Since then, risks have abated significantly, thanks to a number of factors:
The ECB’s OMT has been incredibly successful in reducing the risks of breakup, redenomination and a liquidity/rollover crisis in the public debt markets of Spain and Italy. Although the ECB has yet to spend a single additional euro to buy the bonds of Spain and Italy, both short-term and longer-term sovereign spreads against German bonds have fallen substantially.
Following a number of political and legal hurdles, the successful operational start of the European Stability Mechanism (ESM) rescue fund provides the euro zone with another €500 billion of official resources to backstop banks and sovereigns in the euro zone periphery, on top of the leftover funds of its predecessor, the European Financial Stability Facility (EFSF).
Realizing that a monetary union is not viable without deeper integration, euro zone leaders have proposed a banking union, a fiscal union, an economic union and, eventually, a political union. The last is necessary to resolve any issue of democratic legitimacy that might result from national states transferring power from national governments to EU- or euro zone-wide institutions. This transfer of power also would have to involve the creation of such institutions to ensure solidarity and risk-sharing are developed in the banking, fiscal and economic unions.
The open talk in the summer by some German authorities about an exit option for Greece has turned into a tentative willingness to prevent and postpone such an exit.
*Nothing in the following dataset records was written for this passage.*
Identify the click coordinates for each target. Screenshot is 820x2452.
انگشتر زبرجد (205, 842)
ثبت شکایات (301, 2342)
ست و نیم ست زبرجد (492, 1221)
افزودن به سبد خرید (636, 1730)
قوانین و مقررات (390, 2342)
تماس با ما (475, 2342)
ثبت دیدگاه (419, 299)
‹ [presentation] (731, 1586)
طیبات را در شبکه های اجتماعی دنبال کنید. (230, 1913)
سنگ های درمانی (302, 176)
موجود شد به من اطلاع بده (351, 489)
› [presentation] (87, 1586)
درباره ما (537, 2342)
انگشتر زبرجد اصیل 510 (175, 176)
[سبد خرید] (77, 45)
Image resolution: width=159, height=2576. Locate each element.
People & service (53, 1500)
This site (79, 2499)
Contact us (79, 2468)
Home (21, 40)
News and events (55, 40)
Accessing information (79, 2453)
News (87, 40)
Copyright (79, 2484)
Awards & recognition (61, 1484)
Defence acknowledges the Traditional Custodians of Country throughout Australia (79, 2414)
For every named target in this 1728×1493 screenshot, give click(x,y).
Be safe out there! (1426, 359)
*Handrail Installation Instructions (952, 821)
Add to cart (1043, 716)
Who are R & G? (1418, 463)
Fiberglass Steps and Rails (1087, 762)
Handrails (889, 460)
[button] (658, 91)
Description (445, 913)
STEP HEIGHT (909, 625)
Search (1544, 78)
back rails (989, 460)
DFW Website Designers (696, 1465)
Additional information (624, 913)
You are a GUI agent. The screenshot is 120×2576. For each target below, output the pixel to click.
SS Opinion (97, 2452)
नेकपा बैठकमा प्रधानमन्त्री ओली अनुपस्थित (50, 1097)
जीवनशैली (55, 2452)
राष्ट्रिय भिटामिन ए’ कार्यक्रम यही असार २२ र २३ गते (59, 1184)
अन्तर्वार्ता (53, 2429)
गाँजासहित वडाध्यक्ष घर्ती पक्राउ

There are several reasons for this. First, Greece has done some austerity and reforms in spite of a deepening recession, and the current coalition is holding up. Second, an orderly exit of Greece is impossible until Spain and Italy are successfully isolated. Such an exit would lead to massive contagion, which would hurt not only the euro zone periphery but also the core, given extensive trade and financial links. Third, an economic disaster in Greece would be damaging to the CDU Party’s chances of winning the German elections. Thus, even when Greece inevitably underperforms on its policy commitments, Germany and the troika (the IMF, EU and ECB) will hold their noses and keep the funds flowing as long as the current coalition holds up.
Given these developments, the risk of a Greek exit in 2013 has been significantly reduced, even if the risk of an eventual Greek exit from the euro zone is still high, close to 50 percent by my estimation. Meanwhile, the narrowing of Spanish and Italian sovereign spreads has significantly diminished the risk that either country will fully lose market access and be forced to undergo a full troika bailout like Greece, Portugal and Ireland. Both Spain and Italy may in 2013 opt for a memorandum of understanding (MoU) that opens the taps of ESM and OMT support, but such official financing would inspire confidence as it would not be associated with rising, unsustainable spreads and a loss of market access.